Published on: February 7, 2020
Last weekend, as was mentioned here on MNB earlier this week, I found myself in a New Rochelle, New York, movie theater watching a live simulcast of "Porgy and Bess," which was being performed at the same time at New York's Metropolitan Opera.
To be honest, I wasn't there by choice. Mrs. Content Guy's twin sister got tickets for a bunch of family members, and so I was persuaded that, if I were a good husband, I'd join them for the almost four hour opera.
I am not, to be clear, an opera guy. I recognize that this my failing, not opera's. It just doesn't resonant with me, or touch my soul or heart in any way. Probably because I'm an ignoramus.
(I am the guy who wrote here on MNB back in 2004, after having attended a CIES event in Rome at which Andrea Bocelli sang - I was reliably informed that people would've donated kidneys to hear him sing in person - that he seemed to have a nice enough voice, but lacked the kind of stage presence that allowed him to connect with the audience. I swear - I had no idea he was blind. But I got a ton of email the next day, all of which I posted on MNB, informing me that I was a moron. They weren't wrong.)
That said, I found "Porgy and Bess" to be an interesting and provocative experience, though it had nothing to do with the music (which includes songs like "Summertime," "I Got Plenty O' Nuttin'," "It Ain't Necessarily So," and "There's A Boat Dat's Leavin' Soon For New York).
Written in 1935 by George and Ira Gershwin and DeBose Heyward, the English language opera features an almost entirely black cast, and takes place in an impoverished black community on coast of South Carolina. I found myself troubled by what I was seeing almost from the beginning; I was aware that "Porgy and Bess" was written by three white men, and yet its dialog is what I think of as being stereotypical and sort of insulting black dialect. It just bothered me, and it was almost worse that the lyrics were projected on the screen as subtitles - hearing people speak that way was one thing, but seeing the words written that way was simply awful.
And yet … the opera was being performed by black actors and singers who clearly were not insulted by it. It was introduced onscreen by actress Audra McDonald, who not only was not insulted by it, but won a Tony for playing Bess in a Broadway production several years ago. If they weren't bothered by it, why should I be?
I actually sound the most interesting part of the simulcast to be a series of interviews that took place onscreen during the intermission, in which Audra McDonald spoke to some of the artists and creators, and discussed the fact that "Porgy and Bess" has been a controversial theatrical work. (At least I wasn't the only one who was bothered.)
The most interesting interview was with Camille A. Brown, who choreographed the piece, and she spoke about the fact that while seen from a 2020 perspective it might seem anachronistic and maybe even offensive to some, the fact is that it does represent one part of the black experience in America, specific to the south and the early part of the 20th century.

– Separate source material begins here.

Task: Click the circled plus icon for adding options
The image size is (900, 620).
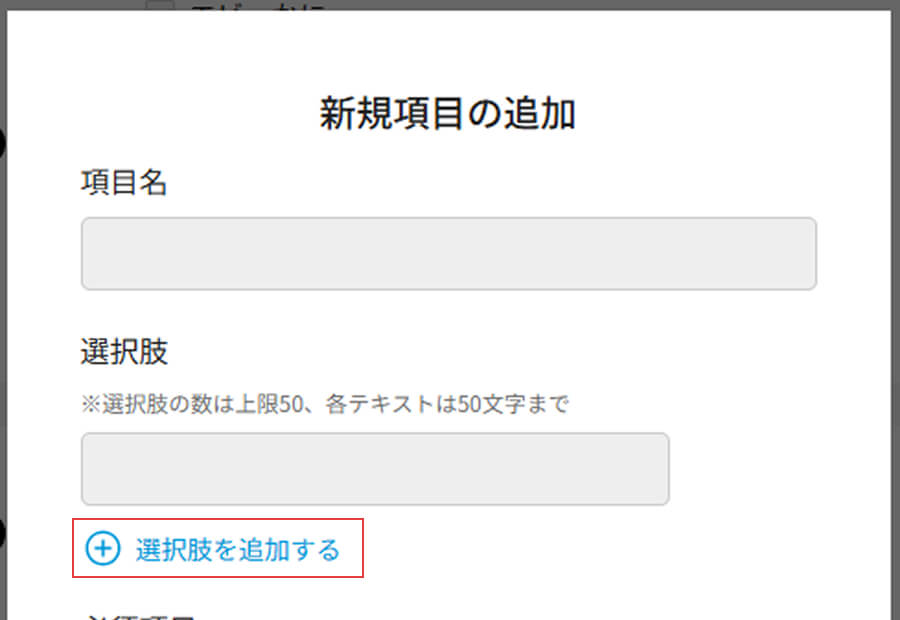Action: tap(103, 549)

Black people, she said, have "blood memory" about such things - they connect to it precisely because it represents part of their past. Not their whole past, to be sure, and certainly not their present. And she suggested that while it is important to see it through 2020 eyes, it is equally important to understand the context in which it was written and produced.
After all, when the show was originally staged in the mid-thirties, the Gershwins insisted on an all-black cast, which was highly unusual for the time.

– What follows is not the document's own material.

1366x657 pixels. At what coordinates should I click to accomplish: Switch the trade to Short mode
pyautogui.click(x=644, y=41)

I was intrigued by this, and it allowed me to see the second half with a different sort of mindset. It still sort of bothered me, but the words "blood memory" stayed with me for the duration, and still do. They helped to illuminate the importance of seeing things through other people's eyes, and why it is critical to go beyond the top layers of any situation and try to get a deeper sense of understanding.
I still don't like opera. I told Mrs. Content Guy that if the offer gets made again, I respectfully decline. And again, I know it is about me, not opera.
"Star Trek: Picard" is now three episodes into its 10-part first season, and I continue to be thoroughly engaged by the fresh look at Patrick Stewart's Jean-Luc Picard, who was captain of the starship Enterprise in "Star Trek: The Next Generation." This is Picard in the late autumn of his life, finding new meaning as he confronts a United Federation of Planets and Starfleet Command that have become fearful and intolerant, xenophobic and flirting with amorality, attitudes contrary to how he has lived his personal and professional life in the service of both.
Watching Stewart's Picard awaken from the apparent lethargy in which he's been spending his later years, ensconced on his family's vineyard in France, is pure pleasure - the character may be almost 90 (Stewart is almost 80), but there is a sense of resolute decency, intelligence and compassion in every fiber of his being. Watching him come to life, finding new well of energy to propel him - far more than warp engines - into this new and possibly last adventure, is enormously entertaining. Not to mention thoughtful. Provocative. Even timely.
If you haven't watched "Star Trek: Picard," on the CBS All Access streaming service, you should. It is wonderful.
My wine of the week - the 2016 Terre di Chieti Pecorino, which is a lovely Italian white wine, full bodied and tasty, and perfect with seafood.
That's it for this week … have a great weekend, and I'll see you Monday.